組織人と合目的的ストイシズム
組織人と合目的的ストイシズム
下記抜粋は某ギャグ漫画より。
『かってに改蔵』7巻
「ボクらのクラブは……
体育会系からスポーツを引いたクラブなのです。」
「はぁ?」
「つまり、スポーツに自信のない者が体育会系を楽しむためのクラブなのだ。」
「つまり体育会系そのものが活動目的!
余計なスポーツなぞはいっさいしないのだ!」
「何それ…」
コント的に無茶な設定というかシチュエーションを用意して、出来事が展開していく。先輩を敬わせたり。
もちろんアホらしいし、そういう個人への敬意、感情の上下関係とかは馬鹿馬鹿しいし、「駄目な日本の縮図」みたいな気分にもなる。
ただ、私はたとえば世間話が苦手で、学生時代よりもサラリーマンになってからのほうが、コミュニケーション欲求が満たしやすいくらいのところがある。

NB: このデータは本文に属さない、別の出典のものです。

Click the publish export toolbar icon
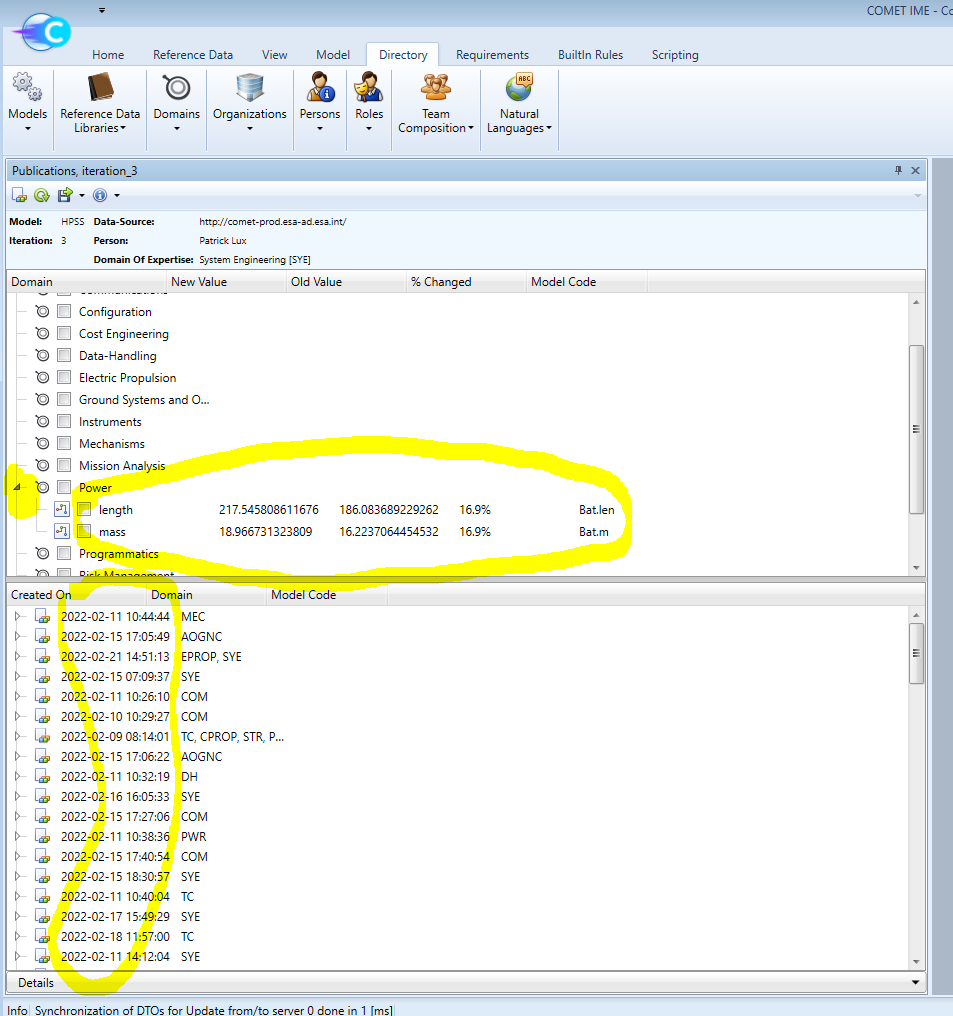Viewport: 953px width, 1016px height. 66,195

無目的な会話って、つらいよね。他人にそんなに関心ないし、関心のないことに注意を向けるような根気もないしさ。
有目的的組織はいい。
やること、やる理由、進むべき方向がはっきりしている。
https://twitter.com/ikkitime/status/958541984162971649?s=21
自分で税制の申告しなくていいし、パソコンが不調になったらIT部の人呼べばいいし、仕事場の掃除しないでいいし、毎朝行けば何かの仕事があるし、私生活をそれほど晒さなくていい人間関係が行ってるだけで手に入るし…

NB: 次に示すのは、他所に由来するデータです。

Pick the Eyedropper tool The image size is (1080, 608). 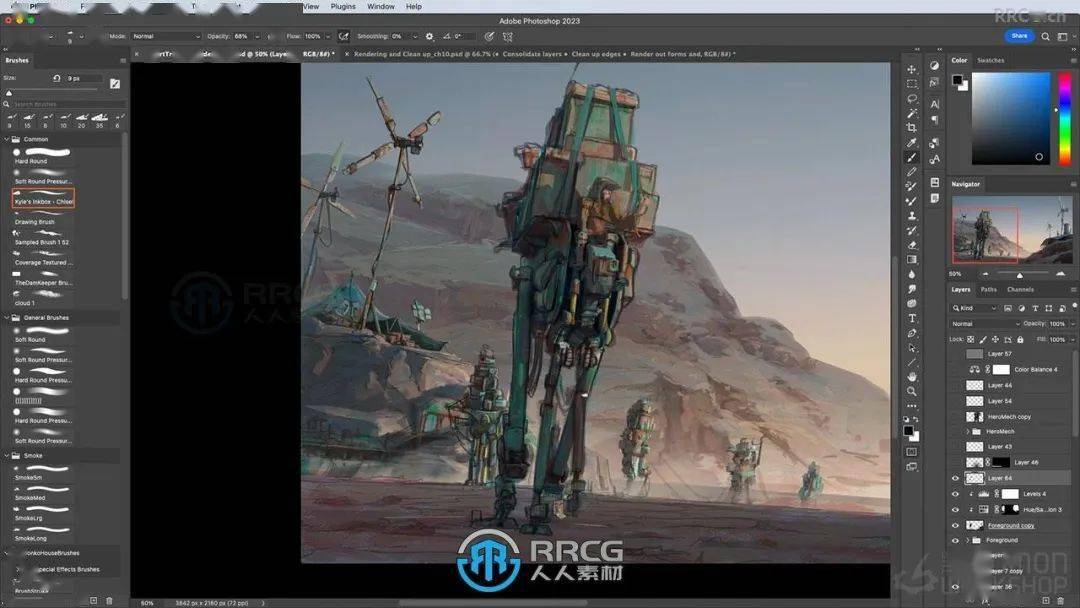[911, 143]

ただ、そういう、逃避的な理由だけでなく、積極的に忠誠心というか帰依心を注ぎ込みたいと思っている自分もいて、その意味でも、有目的組織はいい。
忠誠、とか帰依っていうとアレだが、要は「夢中になっていたい」「フローに入りたい」「頑張っている自分に会いたい」みたいなことだ。
「別にサラリーマンの楽しさ」というのは、社内政治だの、経費をごまかしてもうけることだの、社内恋愛や赤提灯だけではないのだ。
報連相とWBSとプロジェクト管理だけあれば、十分だ。より正しく上位目的を理解して、前工程の意図と後工程のニーズを推測して、あるべき「自分の作業」の質を高めていく。
iki0102
「生き生きと、わくわくと、楽しんで働く」というイメージもいいけど、私は「限界いっぱいまで注ぎ込んで、なんか、すっげーことにならないかな、って期待感を持って行動したい」という根源的な欲求がある。
パズルを解くとか、ミッション達成に挑むとか、外的な要因に駆動されていたい。
そういう意味で、個体としての自分一個の快適を超えた、より上位の目的があって、そこに自分の努力を位置付けられることや、そのための目標に向けて、私心や本能を抑制しながら一目散に向かっていく行為は、私にとって快なのだ。
私は美術も体育も成績が悪いほど、体を使って何かをするのが苦手だ。
だから、スポーツの部活で克己や滅私を楽しむ自分に出会うことはなかった。
だけど、そういう味わいを(身を滅ぼさない程度に)味わいたい気持ちは結構ある。そういう意味では、純粋なリベラル気質ではないのかもしれない。
インドアな体育会系、内向的な体育会系、頭でする体育会系、そういうものがあっていい気がするのだが、4象限の一部が疎になっている感じ。